▶ Exercise brief
Please update the material below, starting at the line that has "Describe the element at coordinates (794, 313)" and stopping after the line that has "This screenshot has width=1219, height=646.". In those lines only, swap "screenshot" for "screen image", keep everything else unchanged, and leave the pictures out of your answer.

▶ Given records
▶

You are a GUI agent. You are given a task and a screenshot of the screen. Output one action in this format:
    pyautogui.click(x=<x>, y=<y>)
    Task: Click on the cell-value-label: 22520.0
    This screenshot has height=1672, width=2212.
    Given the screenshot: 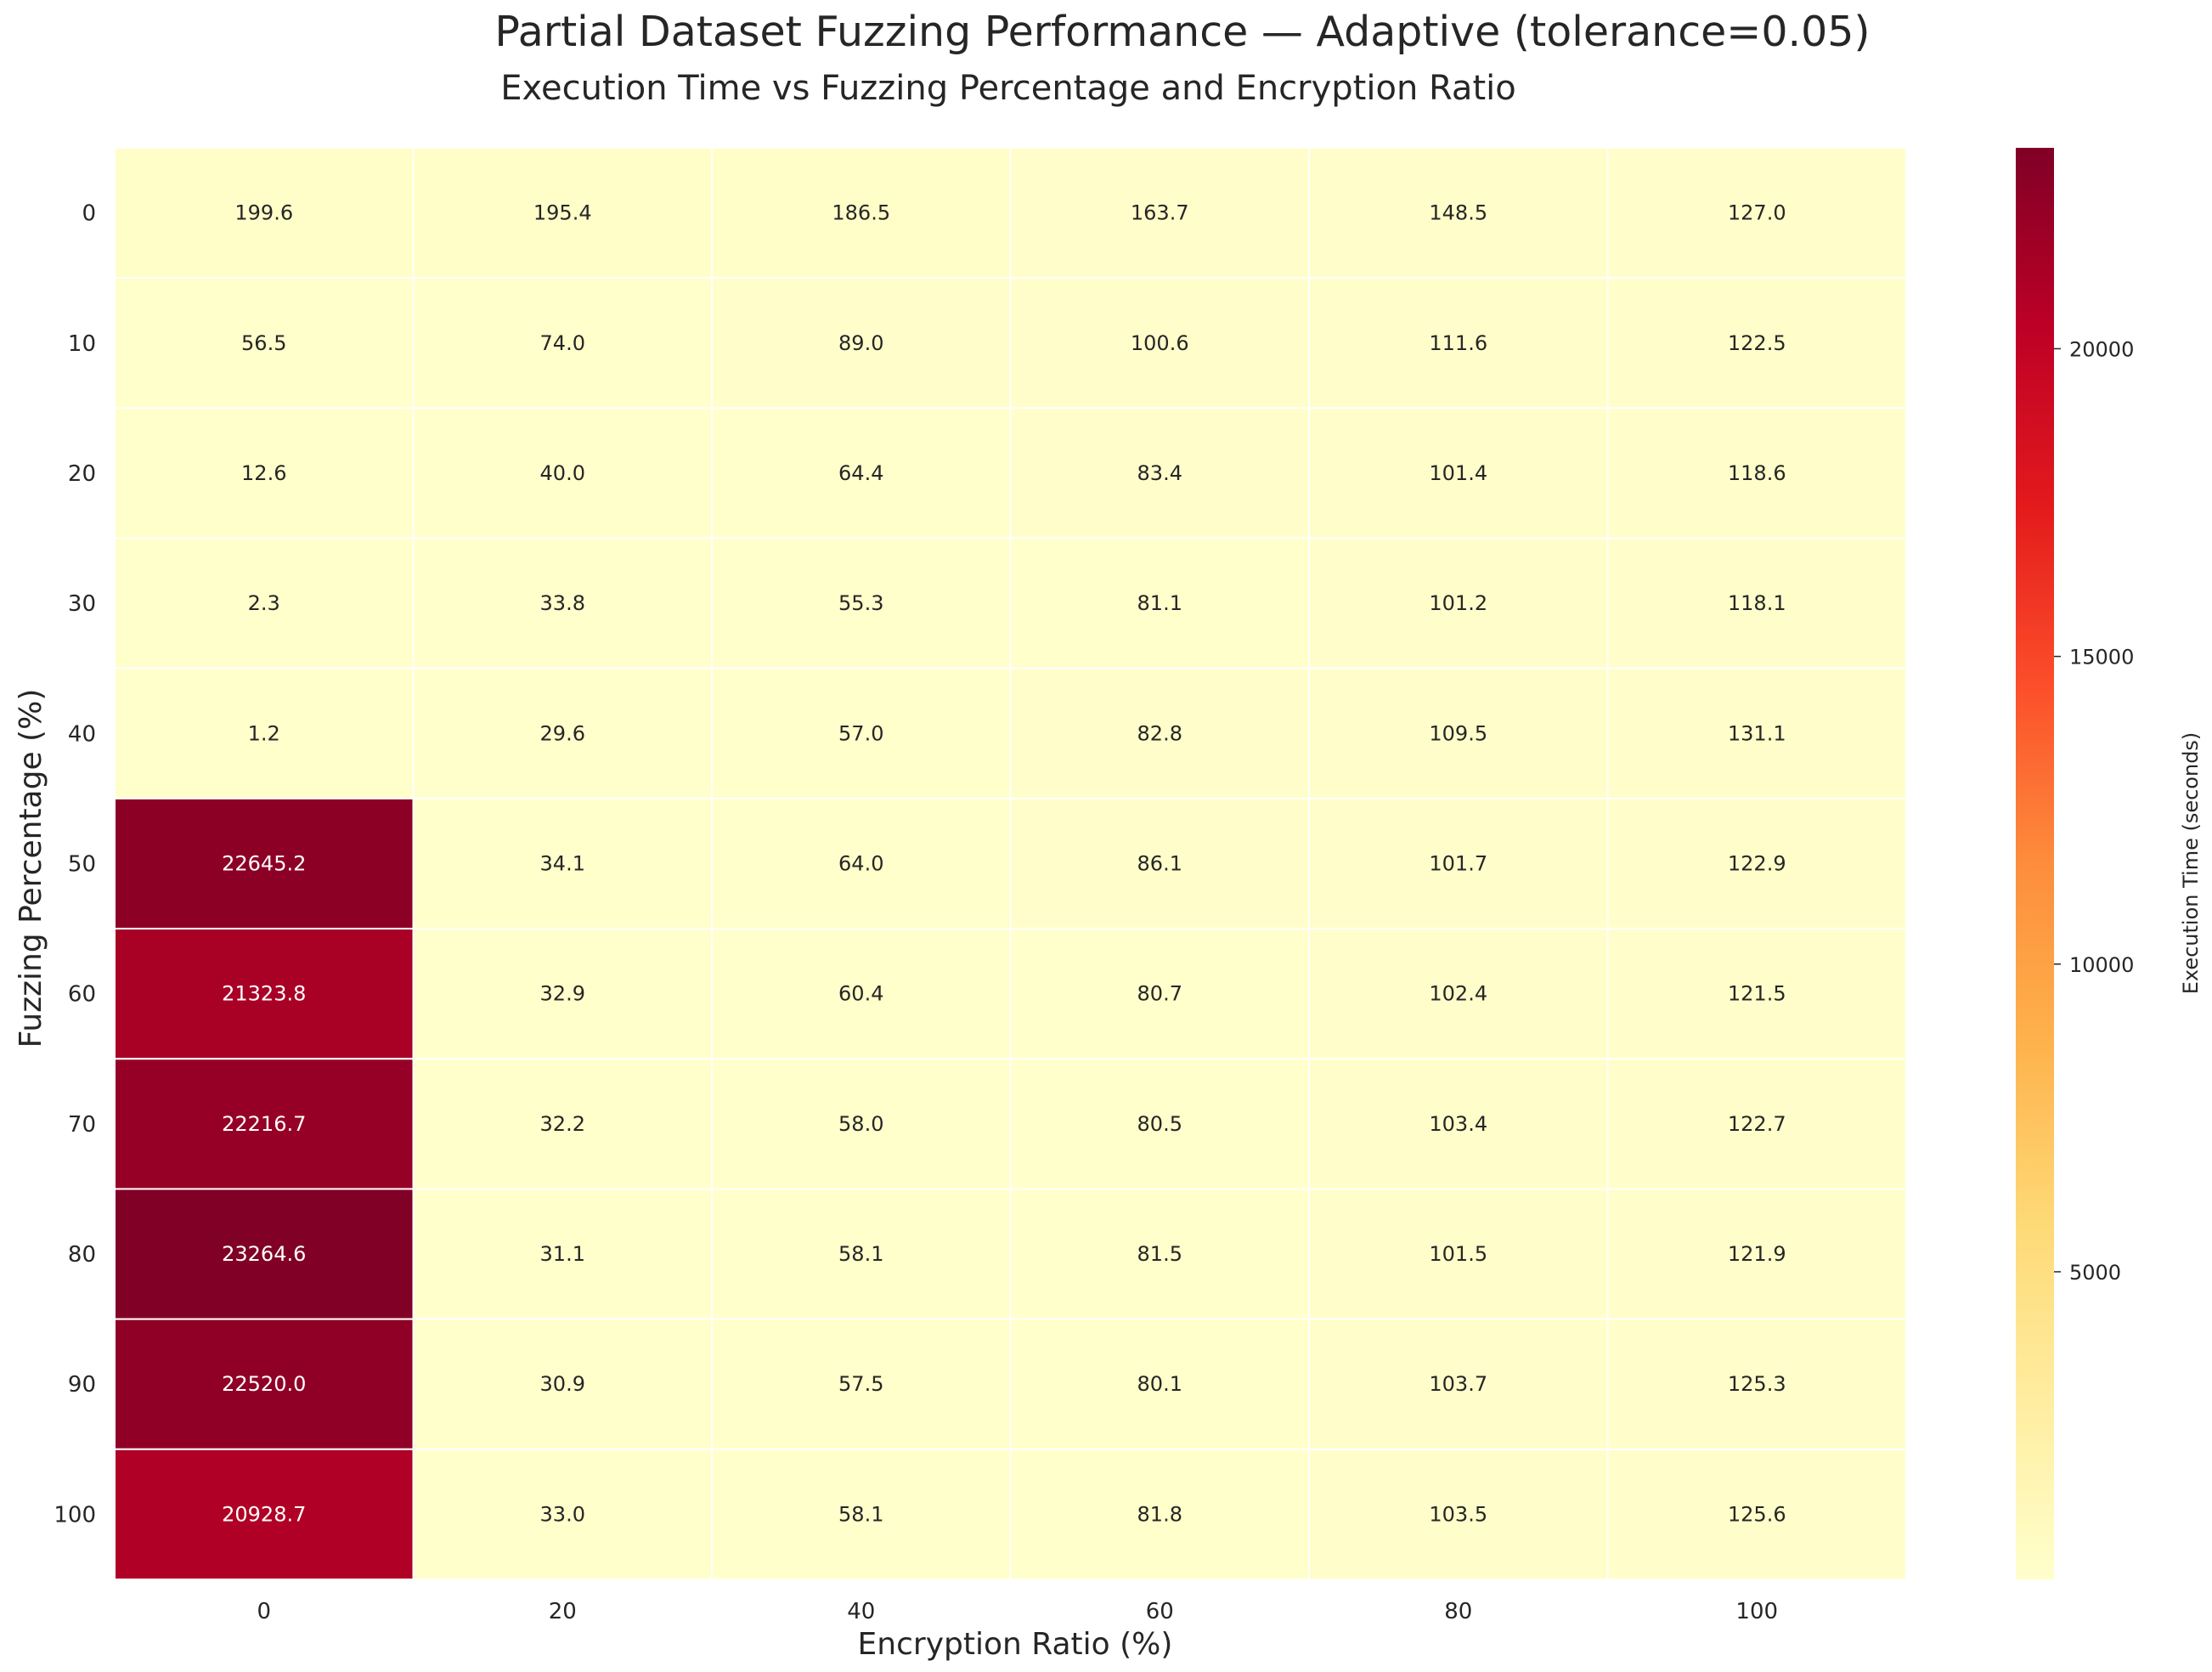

◀
▶

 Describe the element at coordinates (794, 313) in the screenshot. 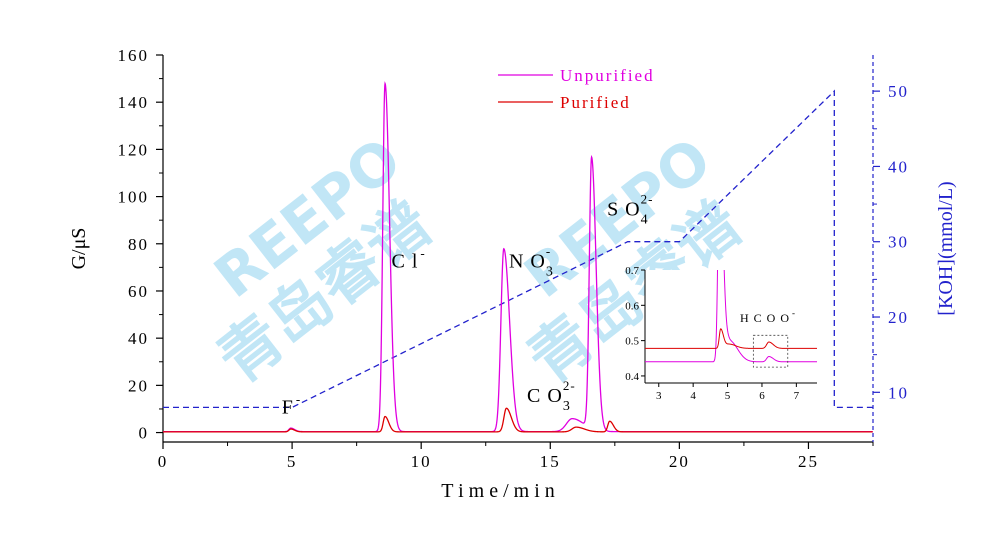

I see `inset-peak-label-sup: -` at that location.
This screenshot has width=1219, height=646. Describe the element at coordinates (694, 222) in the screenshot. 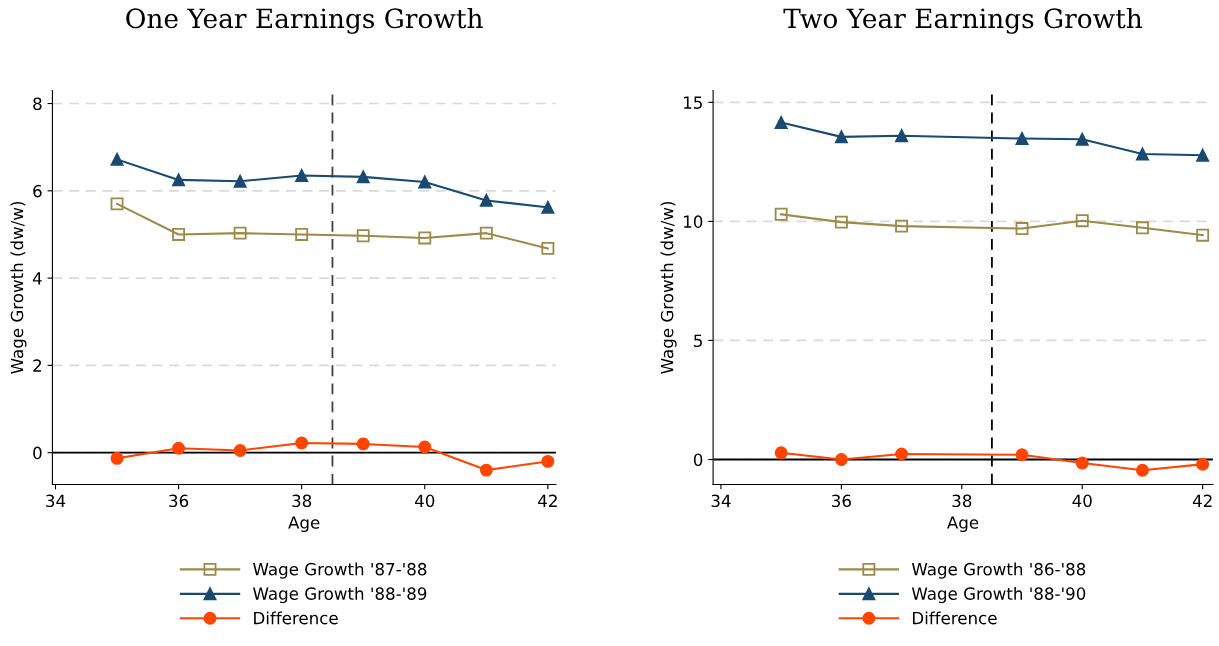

◀

▶ Result of the exercise
 Describe the element at coordinates (794, 313) in the screen image. 

I see `inset-peak-label-sup: -` at that location.
This screen image has width=1219, height=646. Describe the element at coordinates (694, 222) in the screen image. 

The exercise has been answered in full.